Скрябин брал из всех мыслей лишь то, что ему нравилось и что его творчески возбуждало. Идея мистерий, конечных, экстатических и уничтожающих всё, по-видимому, его творчески возбуждала и давала ему ответы на «вечные» вопросы, которые, видимо, его мучили с юности. Начиная с 1911 года он уже весь во власти этой навязчивой идеи. Пока она служила ему творчески на пользу: его последние музыкальные произведения, начиная с «Поэмы экстаза», все написаны под знаком «мистерии». […]
Наряду с этим фантастическим безумием он все время сохранял чёткость логики. И надо отдать ему справедливость, что в жизненном своём поведении он все время сохранял обличье полнейшей нормальности, не в пример многим его собратьям по «символизму», которые и в жизни вели себя нередко как безумные.
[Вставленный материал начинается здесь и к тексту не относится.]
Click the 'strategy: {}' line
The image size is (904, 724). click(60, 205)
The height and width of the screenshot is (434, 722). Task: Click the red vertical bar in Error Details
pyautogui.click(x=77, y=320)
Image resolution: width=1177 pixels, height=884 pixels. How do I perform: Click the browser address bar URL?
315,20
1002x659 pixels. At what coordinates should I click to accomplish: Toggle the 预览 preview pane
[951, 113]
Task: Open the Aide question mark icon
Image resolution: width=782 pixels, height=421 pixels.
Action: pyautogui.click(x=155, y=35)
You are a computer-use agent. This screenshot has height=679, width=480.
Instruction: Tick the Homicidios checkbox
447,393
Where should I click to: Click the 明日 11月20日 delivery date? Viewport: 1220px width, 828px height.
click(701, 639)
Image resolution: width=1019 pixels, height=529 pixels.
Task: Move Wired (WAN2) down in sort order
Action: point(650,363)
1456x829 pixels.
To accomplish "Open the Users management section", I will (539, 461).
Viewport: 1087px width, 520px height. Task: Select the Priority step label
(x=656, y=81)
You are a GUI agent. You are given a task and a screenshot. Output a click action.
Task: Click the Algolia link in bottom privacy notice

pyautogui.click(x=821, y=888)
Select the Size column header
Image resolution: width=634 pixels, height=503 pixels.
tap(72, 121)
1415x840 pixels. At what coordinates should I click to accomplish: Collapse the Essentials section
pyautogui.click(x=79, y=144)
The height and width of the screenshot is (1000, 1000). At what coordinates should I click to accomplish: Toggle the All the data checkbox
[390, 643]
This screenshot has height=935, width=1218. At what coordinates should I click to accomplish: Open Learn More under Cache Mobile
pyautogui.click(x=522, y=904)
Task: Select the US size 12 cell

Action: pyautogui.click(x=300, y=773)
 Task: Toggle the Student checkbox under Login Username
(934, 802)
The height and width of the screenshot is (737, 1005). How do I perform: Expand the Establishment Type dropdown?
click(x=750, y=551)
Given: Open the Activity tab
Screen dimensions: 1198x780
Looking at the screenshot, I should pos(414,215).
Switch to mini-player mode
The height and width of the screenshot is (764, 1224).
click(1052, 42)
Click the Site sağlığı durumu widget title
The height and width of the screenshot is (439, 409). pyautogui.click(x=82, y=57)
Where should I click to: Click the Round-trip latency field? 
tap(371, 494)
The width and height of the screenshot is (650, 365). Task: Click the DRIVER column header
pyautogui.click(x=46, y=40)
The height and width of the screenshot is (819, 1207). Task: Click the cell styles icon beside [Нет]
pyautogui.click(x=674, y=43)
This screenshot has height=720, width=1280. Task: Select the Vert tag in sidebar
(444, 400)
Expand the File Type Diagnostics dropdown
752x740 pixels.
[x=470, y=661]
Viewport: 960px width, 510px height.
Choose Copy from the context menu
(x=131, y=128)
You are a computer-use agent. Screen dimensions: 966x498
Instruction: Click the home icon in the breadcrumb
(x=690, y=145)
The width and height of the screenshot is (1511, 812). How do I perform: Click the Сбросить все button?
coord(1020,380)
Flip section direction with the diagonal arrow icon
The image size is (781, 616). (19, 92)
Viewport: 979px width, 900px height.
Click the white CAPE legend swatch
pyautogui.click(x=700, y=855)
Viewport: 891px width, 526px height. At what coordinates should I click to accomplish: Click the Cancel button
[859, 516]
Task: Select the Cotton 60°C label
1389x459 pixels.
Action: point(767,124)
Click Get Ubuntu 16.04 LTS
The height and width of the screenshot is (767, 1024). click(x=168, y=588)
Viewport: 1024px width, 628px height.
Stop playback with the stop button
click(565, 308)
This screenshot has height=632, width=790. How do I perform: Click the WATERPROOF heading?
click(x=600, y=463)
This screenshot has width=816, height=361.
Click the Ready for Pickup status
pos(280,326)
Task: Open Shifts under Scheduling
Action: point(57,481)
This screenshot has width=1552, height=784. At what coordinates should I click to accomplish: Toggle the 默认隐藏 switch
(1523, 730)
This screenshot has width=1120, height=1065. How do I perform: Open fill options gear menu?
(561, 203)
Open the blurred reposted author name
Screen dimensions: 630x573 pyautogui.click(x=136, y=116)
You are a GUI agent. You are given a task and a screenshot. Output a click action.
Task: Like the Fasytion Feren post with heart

Скрябин в жизни был совершенно обыкновенным, нормальным, очень деликатным и чрезвычайно благовоспитанным человеком, скорее даже обывательского типа, не лишенным некоторой заурядности в облике. Помню, что Вячеслав Иванов советовал ему «найти свою внешность»: он не был удовлетворен внешним, наружным оформлением Скрябина. […]
Дневники Скрябина доказывают, тем не менее, что у него были безусловные способности и склонности к мыслительному пути. В них много интересных мыслей, парадоксальность которых, в общем, не превышает парадоксальности хотя бы высказываний Льва Шестова или Киркегарда, а чаще бывает гораздо скромнее и всегда безусловно логичнее. Я не знаю другого русского композитора, который мог бы с ним в этом деле сравняться. В нём, несомненно, погиб крупный философ, недоразвившийся и сбитый с толку своими фантазиями и ещё больше попавшейся ему на жизненном пути теософией, салонным индуизмом. До этого обращения его философские и эстетические высказывания были совершенно нормальны, законны и порой вовсе не лишены ни интереса, ни научности. Они, в общем, приближались к типу высказываний Ницше и Рихарда Вагнера.
Трагедия Скрябина была в том, что он всем этим занимался по-дилетантски и слишком эгоцентрично - всё в применении к самому себе и к своей музыке. В итоге - последней он оказал плохую услугу. Опыт показывает, что «философская» музыка ещё менее импонирует, чем философская поэзия. Она отяжеляется навязанным ей философским грузом, органически не укорененным, не претворенным в звуки. Именно от этого последние произведения Скрябина, при всем своем интересе, холоднее и схематичней произведений среднего периода. И вообще надо признать, что философские идеи не высказываемы музыкой - это вовсе не её область: она может в лучшем случае только вызвать психические состояния, родственные некоторым идеям, - не более того».
Сабанеев Л.Л., Скрябин-мыслитель, Воспоминания о России, М., «Классика-XXI», 2005 г., с. 65-70.